Brief:
Resume the blog post on earning credit for open online courses, starting right after its last sentence.

[START OF Excerpted text]

Friday, November 12, 2004

Raising the Benefits

OK, so I’ve been thinking about the MIT open content project and what might drive somebody to participate in a course. Remember, we are talking about learning a difficult subject, by yourself, with little or no guidance. This is a high cost, so unless the benefit is equally as high, a person is very unlikely to participate.

So who goes through these courses? What is the benefit of doing so? If a participant has an insane curiosity about a topic, then simply learning the material is a high enough benefit for that person to pay the cost. But what else is there? Couldn’t there be some other way to provide a benefit so that more people would take advantage of these open educational opportunities? If, after taking these courses, businesses or other institutions of learning don’t recognize the work you’ve done, what is the purpose of going through the material?

What if there was a way to ensure that the material had been learned? Usually this is determined by a professor who also serves as a mentor and content expert in the class. But in an online environment, the professor has already provided both the content, and, to some extent, mentorship. The only piece missing in the open content courses is the ability to ensure the material has been learned.

But couldn’t there be another way that a student could demonstrate they know the material other than to have a professor watching over and checking their work?

What if to earn ‘credit’ for a course, a student must do two things. First they must complete the course under the guidance of an expert by demonstrating competence in all of the necessary areas. Second, they must then take on the role of an expert, and turn around and guide another student through the same process. So completing a course is only half of the work, you must then take on the role of teacher and help somebody else complete the course. A person would be ‘graded’ on both the work they completed, and the work his/her student completed. If a person passes, and their student passes, couldn’t it then be said, with a fair amount of confidence, that this person knows the material?

[END OF Excerpted text]
[START OF Entries provided]

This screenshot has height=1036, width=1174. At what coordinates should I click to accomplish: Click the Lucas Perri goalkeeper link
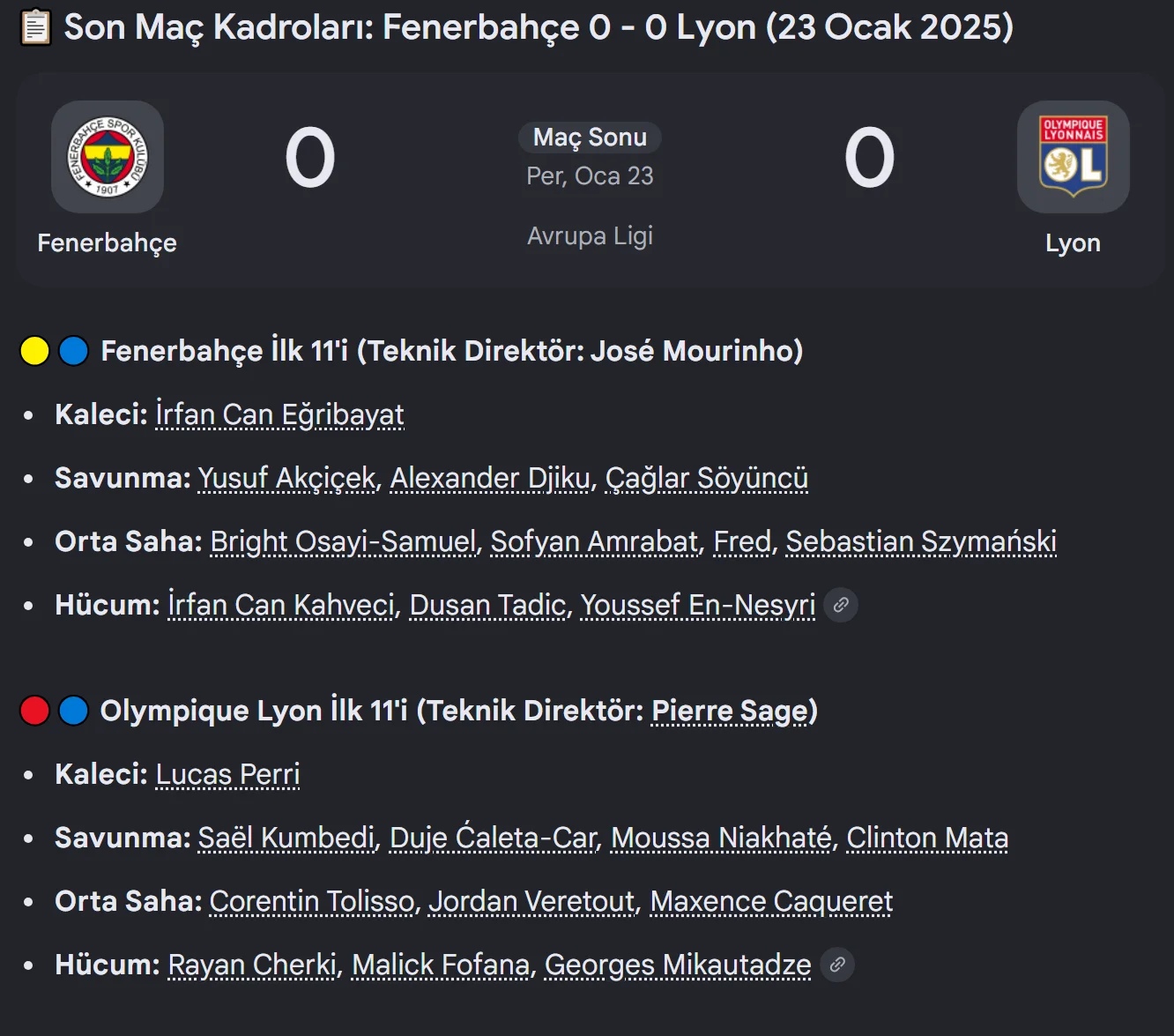tap(227, 774)
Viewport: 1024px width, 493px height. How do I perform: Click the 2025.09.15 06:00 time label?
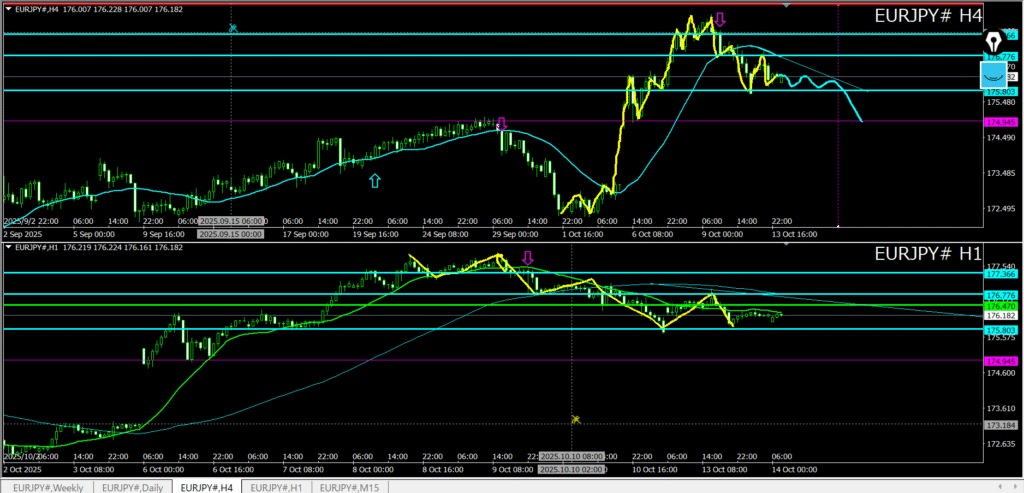[x=230, y=220]
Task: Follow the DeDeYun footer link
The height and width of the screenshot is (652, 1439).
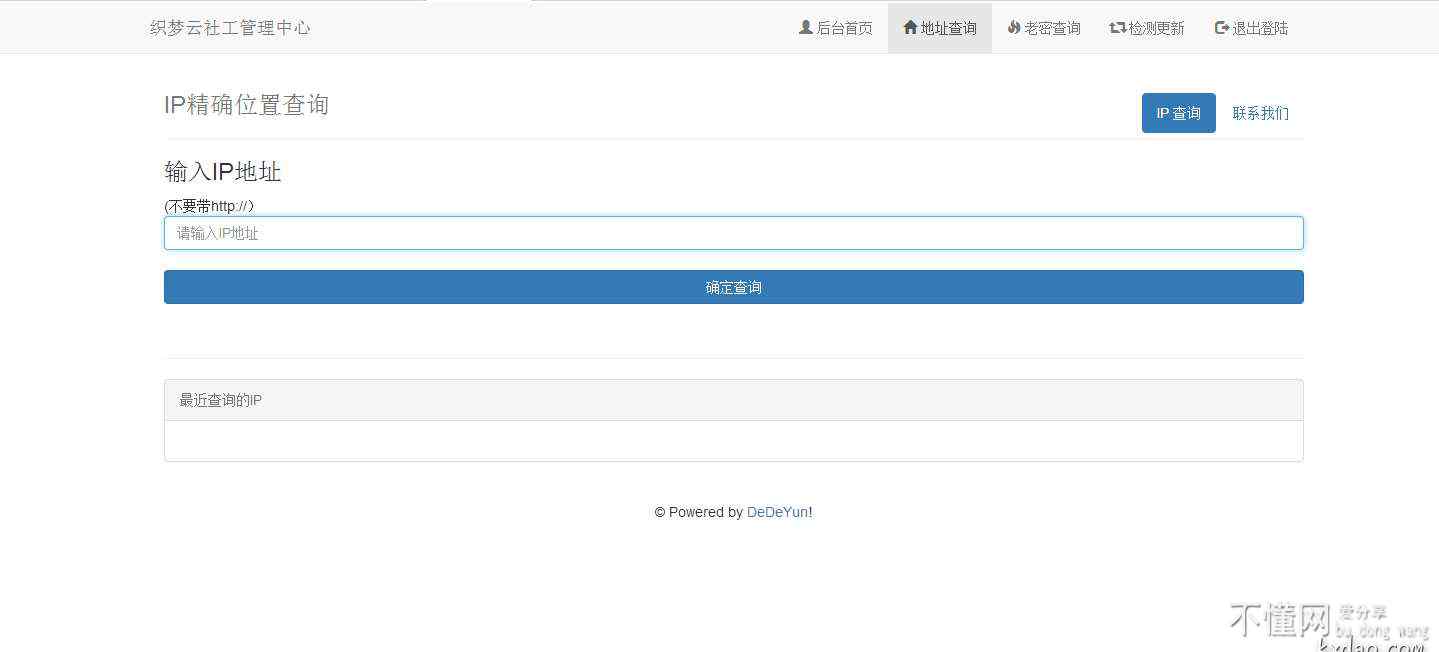Action: click(777, 512)
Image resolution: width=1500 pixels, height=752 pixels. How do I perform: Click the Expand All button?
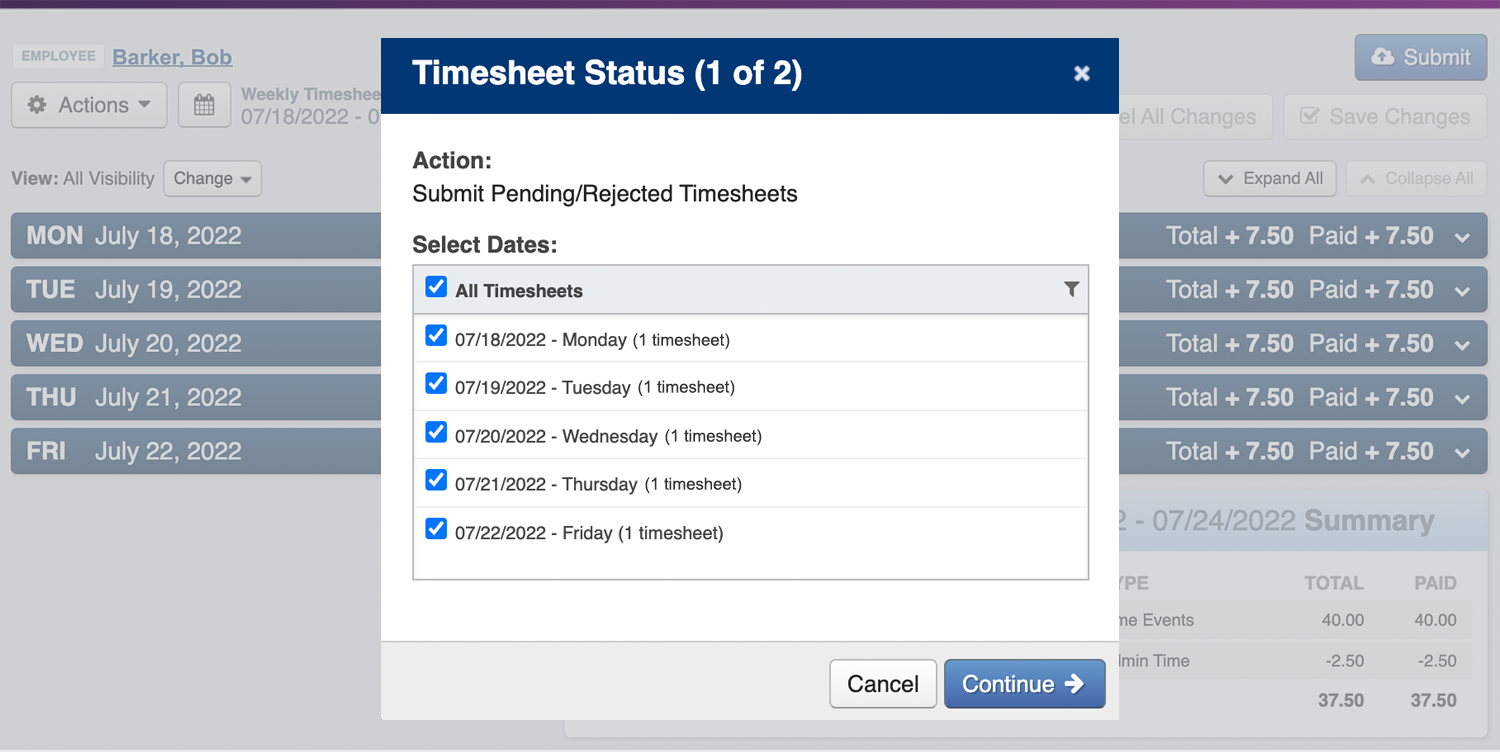1270,179
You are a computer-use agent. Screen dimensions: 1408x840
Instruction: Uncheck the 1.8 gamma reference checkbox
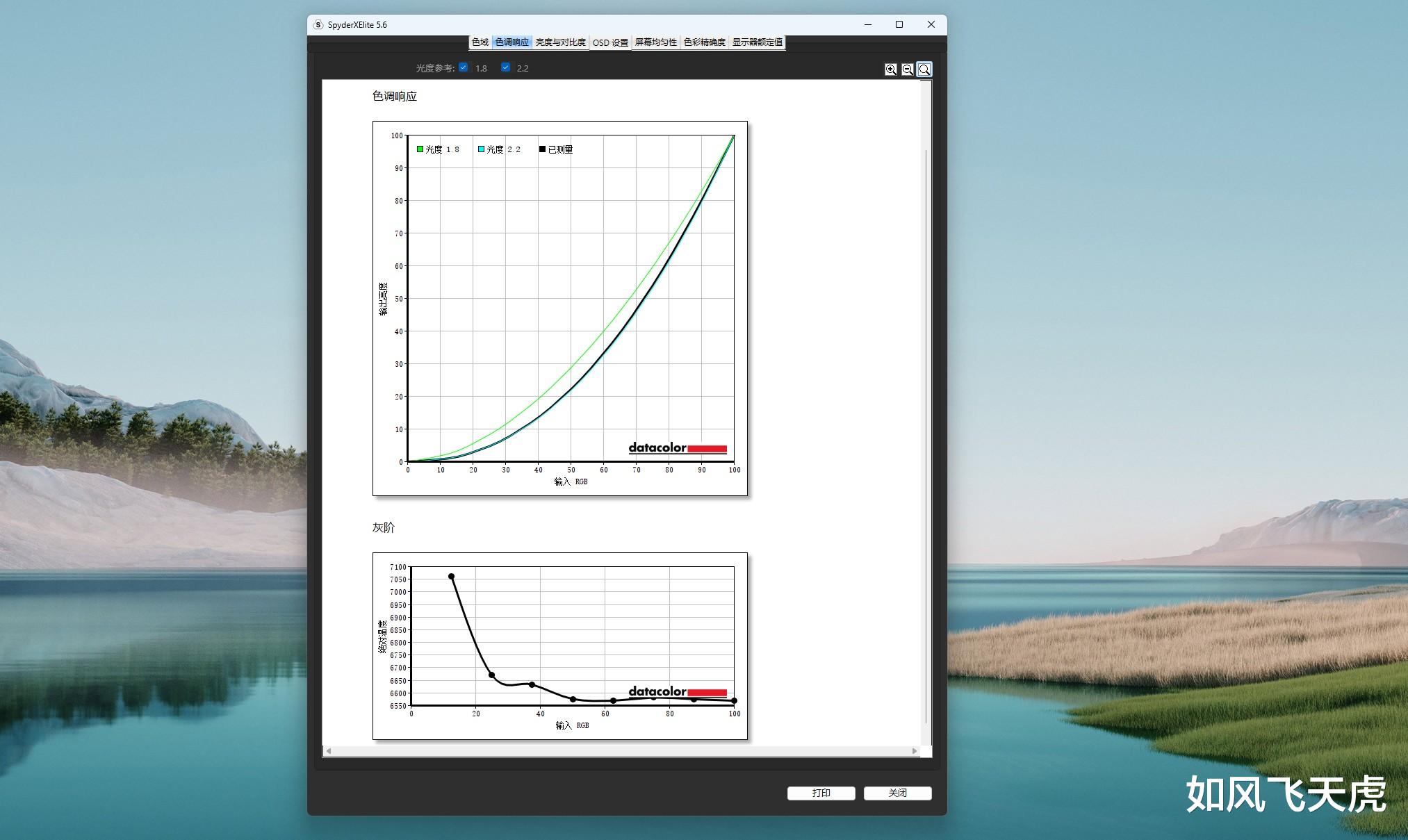pyautogui.click(x=464, y=67)
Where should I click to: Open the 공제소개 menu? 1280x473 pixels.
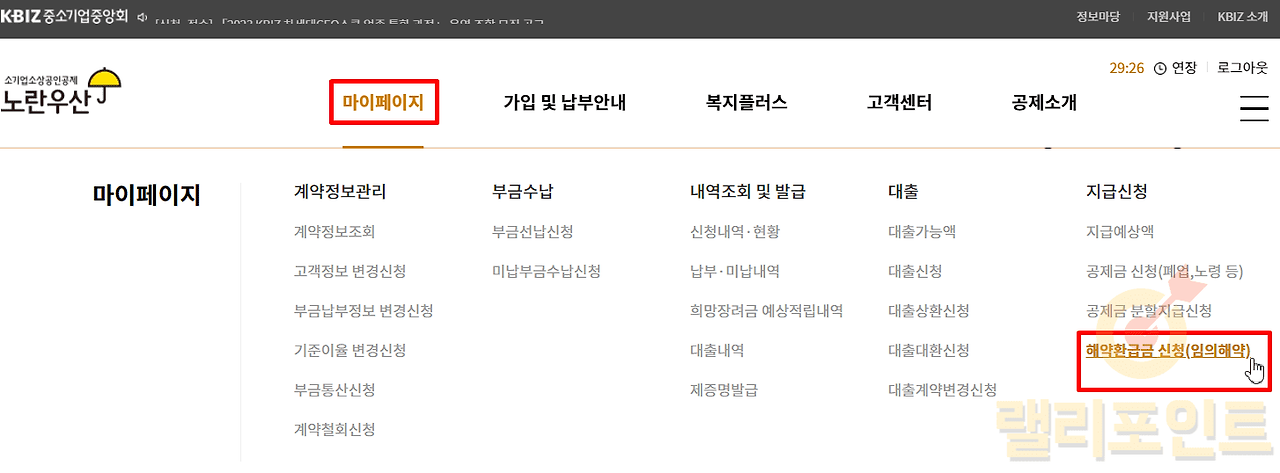1044,103

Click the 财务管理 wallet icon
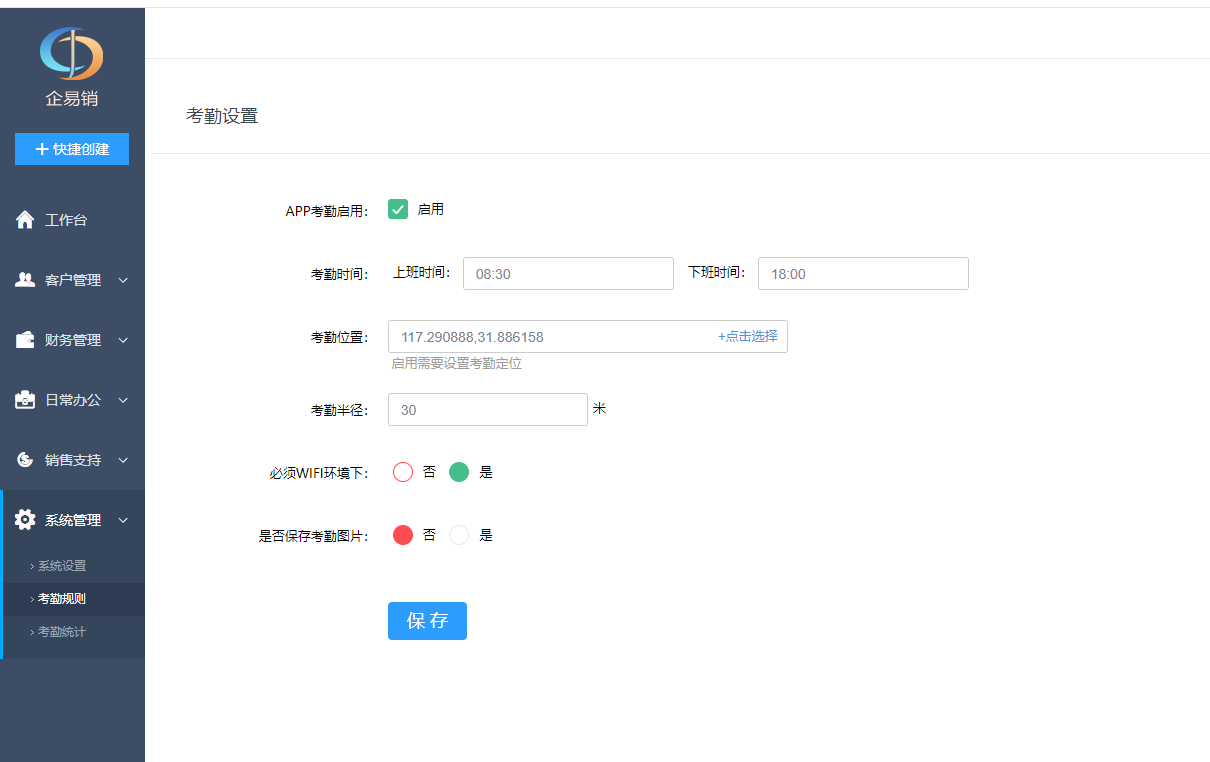[x=25, y=340]
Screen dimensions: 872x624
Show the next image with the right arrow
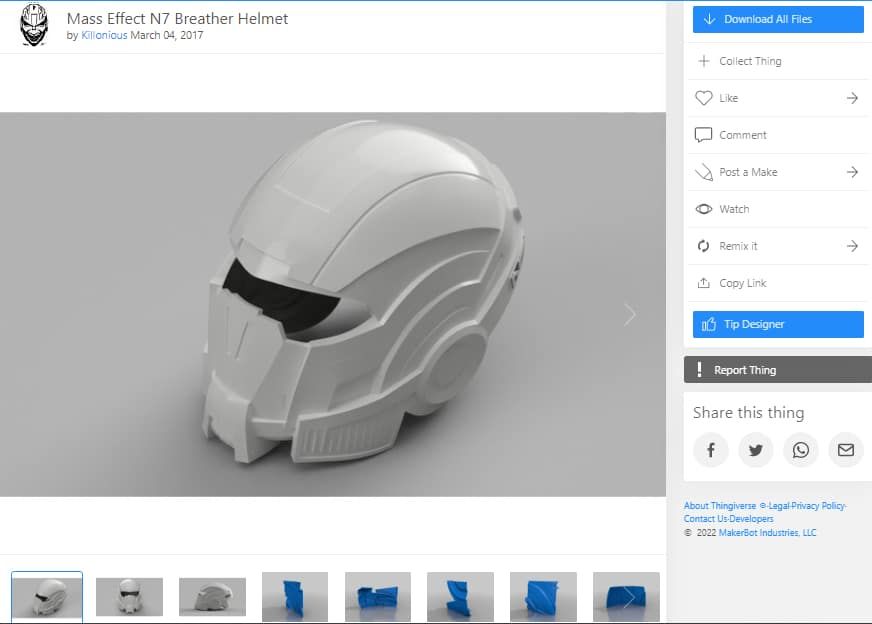(630, 314)
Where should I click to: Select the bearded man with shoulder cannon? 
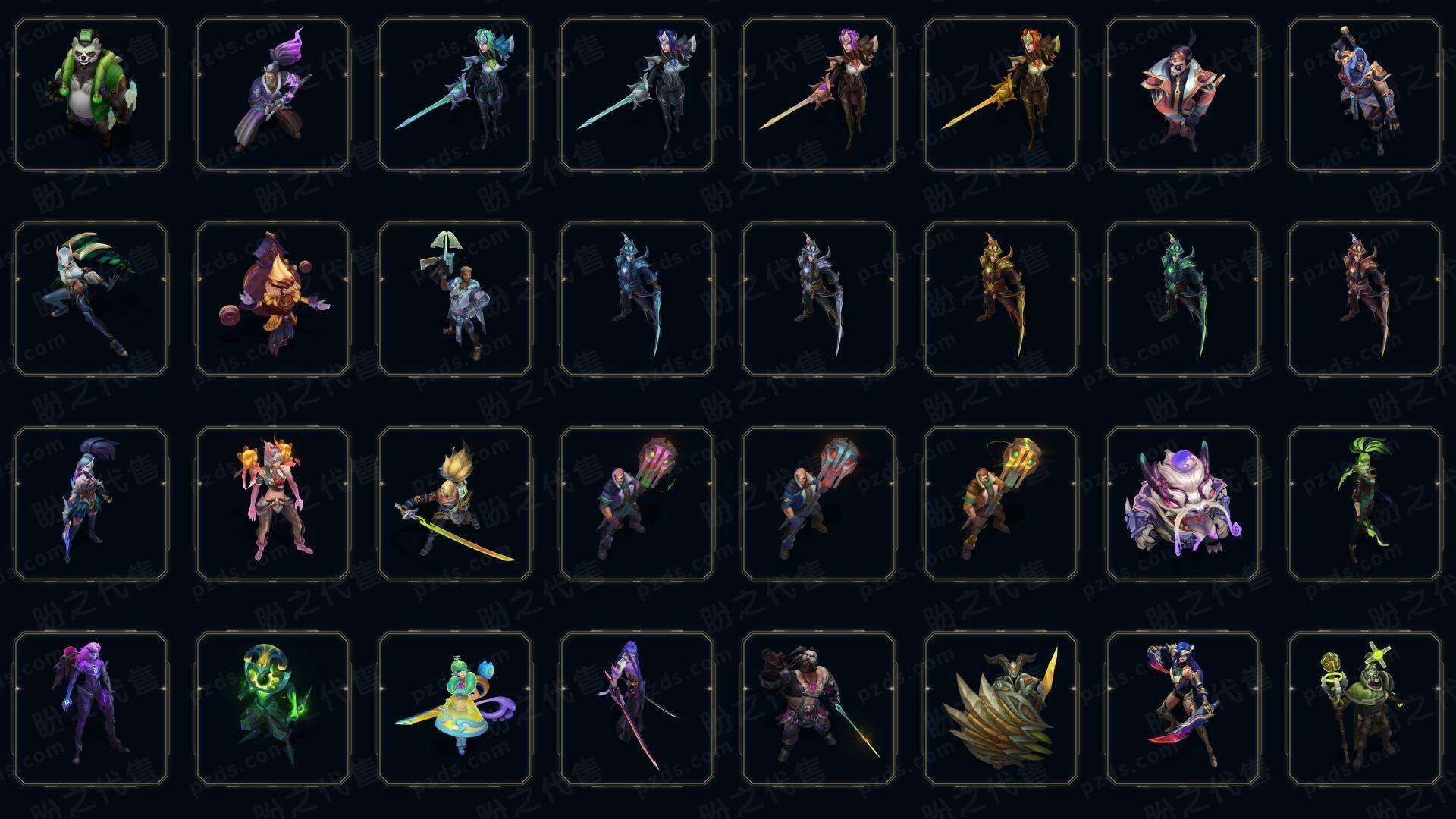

[END OF Entries provided]

Result for this task:
What if we took a group of students and sent them though an online course under the direction of a faculty member. Call them Group A. Take a second set of students (Group B) and have them go through the same course, but have them turn around and serve as mentors to a third set of students (Group C). Have Group C (who has not been in any contact with a professor mentor a fourth set of students (Group D), and then wait six months (Halo 2 just came out, there are plenty of things which can occupy our time). At this point test Groups A and C (the group that never worked under a professor) and compare the results.

It can be argued that learning under somebody who just learned the material themselves could never replace learning at the feet of the ‘masters’, but what if you're not 'accepted' to learn at those feet? Or what if the privilege of sitting near those feet runs you $30,000 a year, plus books and housing? Couldn’t this be a viable alternative, especially in the ‘hard sciences’, where you either know it or you don’t? Do I really need to sit at the feet of the masters to learn the quadratic equation? Just give me somebody who knows it, and can explain it to me, and I’m good to go.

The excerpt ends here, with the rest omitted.